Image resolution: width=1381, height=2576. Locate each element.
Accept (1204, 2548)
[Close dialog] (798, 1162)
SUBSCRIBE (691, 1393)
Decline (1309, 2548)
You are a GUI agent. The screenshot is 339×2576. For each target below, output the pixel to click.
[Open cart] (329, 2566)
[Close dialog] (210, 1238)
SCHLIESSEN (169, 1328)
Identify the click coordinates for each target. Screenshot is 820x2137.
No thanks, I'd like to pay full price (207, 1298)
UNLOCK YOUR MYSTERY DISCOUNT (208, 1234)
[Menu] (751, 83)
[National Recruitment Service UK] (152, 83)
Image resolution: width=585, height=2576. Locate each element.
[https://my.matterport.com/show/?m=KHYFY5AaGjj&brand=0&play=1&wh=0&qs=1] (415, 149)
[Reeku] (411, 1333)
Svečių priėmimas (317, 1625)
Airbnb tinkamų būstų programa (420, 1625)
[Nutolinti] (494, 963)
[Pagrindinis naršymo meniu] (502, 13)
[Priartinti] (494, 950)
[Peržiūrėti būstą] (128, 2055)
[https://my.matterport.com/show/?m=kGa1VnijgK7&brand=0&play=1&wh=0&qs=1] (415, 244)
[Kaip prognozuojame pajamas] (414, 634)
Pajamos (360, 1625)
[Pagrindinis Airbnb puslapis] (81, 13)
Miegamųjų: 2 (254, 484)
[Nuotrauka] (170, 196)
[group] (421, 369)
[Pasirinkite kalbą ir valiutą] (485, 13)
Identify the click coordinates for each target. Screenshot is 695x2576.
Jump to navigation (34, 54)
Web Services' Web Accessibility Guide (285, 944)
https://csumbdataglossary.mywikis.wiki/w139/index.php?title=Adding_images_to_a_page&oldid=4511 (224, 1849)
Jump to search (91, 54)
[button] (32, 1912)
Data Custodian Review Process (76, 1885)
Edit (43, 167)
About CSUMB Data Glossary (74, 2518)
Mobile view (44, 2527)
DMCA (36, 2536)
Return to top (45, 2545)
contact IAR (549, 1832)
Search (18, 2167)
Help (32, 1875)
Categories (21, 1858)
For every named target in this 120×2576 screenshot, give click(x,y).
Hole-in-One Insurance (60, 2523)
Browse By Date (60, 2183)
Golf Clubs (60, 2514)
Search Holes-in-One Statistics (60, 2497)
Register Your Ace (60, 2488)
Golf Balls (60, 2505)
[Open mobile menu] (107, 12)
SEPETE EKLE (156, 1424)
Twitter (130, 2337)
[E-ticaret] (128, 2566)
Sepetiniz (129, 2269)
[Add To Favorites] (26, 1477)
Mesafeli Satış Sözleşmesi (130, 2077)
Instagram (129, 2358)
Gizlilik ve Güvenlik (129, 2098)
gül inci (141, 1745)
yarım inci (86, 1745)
━━━━━━
EXERCISE PROMPT:
Your task is to set down again, exactly, every line from the beginning of the listing through the line with "Golf Clubs (60, 2514)".

EXPECTED OUTPUT:
Image resolution: width=1381, height=2576. Locate each element.
Accept (1204, 2548)
[Close dialog] (798, 1162)
SUBSCRIBE (691, 1393)
Decline (1309, 2548)
You are a GUI agent. The screenshot is 339×2576. For each target below, output the pixel to click.
[Open cart] (329, 2566)
[Close dialog] (210, 1238)
SCHLIESSEN (169, 1328)
Identify the click coordinates for each target. Screenshot is 820x2137.
No thanks, I'd like to pay full price (207, 1298)
UNLOCK YOUR MYSTERY DISCOUNT (208, 1234)
[Menu] (751, 83)
[National Recruitment Service UK] (152, 83)
Image resolution: width=585, height=2576. Locate each element.
[https://my.matterport.com/show/?m=KHYFY5AaGjj&brand=0&play=1&wh=0&qs=1] (415, 149)
[Reeku] (411, 1333)
Svečių priėmimas (317, 1625)
Airbnb tinkamų būstų programa (420, 1625)
[Nutolinti] (494, 963)
[Pagrindinis naršymo meniu] (502, 13)
[Priartinti] (494, 950)
[Peržiūrėti būstą] (128, 2055)
[https://my.matterport.com/show/?m=kGa1VnijgK7&brand=0&play=1&wh=0&qs=1] (415, 244)
[Kaip prognozuojame pajamas] (414, 634)
Pajamos (360, 1625)
[Pagrindinis Airbnb puslapis] (81, 13)
Miegamųjų: 2 (254, 484)
[Nuotrauka] (170, 196)
[group] (421, 369)
[Pasirinkite kalbą ir valiutą] (485, 13)
Identify the click coordinates for each target. Screenshot is 695x2576.
Jump to navigation (34, 54)
Web Services' Web Accessibility Guide (285, 944)
https://csumbdataglossary.mywikis.wiki/w139/index.php?title=Adding_images_to_a_page&oldid=4511 (224, 1849)
Jump to search (91, 54)
[button] (32, 1912)
Data Custodian Review Process (76, 1885)
Edit (43, 167)
About CSUMB Data Glossary (74, 2518)
Mobile view (44, 2527)
DMCA (36, 2536)
Return to top (45, 2545)
contact IAR (549, 1832)
Search (18, 2167)
Help (32, 1875)
Categories (21, 1858)
For every named target in this 120×2576 screenshot, give click(x,y).
Hole-in-One Insurance (60, 2523)
Browse By Date (60, 2183)
Golf Clubs (60, 2514)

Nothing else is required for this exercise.